-- Opening Marker --

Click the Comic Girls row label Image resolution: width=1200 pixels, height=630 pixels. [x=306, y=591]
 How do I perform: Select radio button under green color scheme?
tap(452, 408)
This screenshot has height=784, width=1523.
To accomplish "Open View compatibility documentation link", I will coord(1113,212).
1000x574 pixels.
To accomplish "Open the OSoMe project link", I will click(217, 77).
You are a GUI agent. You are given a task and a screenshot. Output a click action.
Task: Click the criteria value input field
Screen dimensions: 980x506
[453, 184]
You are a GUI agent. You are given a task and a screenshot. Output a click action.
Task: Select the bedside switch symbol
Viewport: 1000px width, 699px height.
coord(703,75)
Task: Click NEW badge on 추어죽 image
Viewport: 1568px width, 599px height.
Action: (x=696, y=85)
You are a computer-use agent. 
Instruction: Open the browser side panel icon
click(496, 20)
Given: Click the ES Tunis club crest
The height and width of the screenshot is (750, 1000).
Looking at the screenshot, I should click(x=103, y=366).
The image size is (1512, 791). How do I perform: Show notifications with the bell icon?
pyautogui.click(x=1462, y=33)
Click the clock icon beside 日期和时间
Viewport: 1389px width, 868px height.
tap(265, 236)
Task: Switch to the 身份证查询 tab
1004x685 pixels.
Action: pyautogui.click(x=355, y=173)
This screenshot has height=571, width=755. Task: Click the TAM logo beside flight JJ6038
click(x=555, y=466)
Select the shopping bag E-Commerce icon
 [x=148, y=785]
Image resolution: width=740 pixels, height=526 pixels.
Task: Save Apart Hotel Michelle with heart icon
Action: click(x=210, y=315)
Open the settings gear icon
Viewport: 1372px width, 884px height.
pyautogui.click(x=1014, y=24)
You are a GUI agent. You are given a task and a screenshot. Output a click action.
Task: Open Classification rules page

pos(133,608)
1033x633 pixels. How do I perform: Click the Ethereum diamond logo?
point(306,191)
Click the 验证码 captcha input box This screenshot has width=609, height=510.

-- Closing Marker --

Select all lines in the listing above where the word "will" appears, and show them.

§ **Result of this exercise**
To accomplish "Open View compatibility documentation link", I will coord(1113,212).
To accomplish "Open the OSoMe project link", I will click(217, 77).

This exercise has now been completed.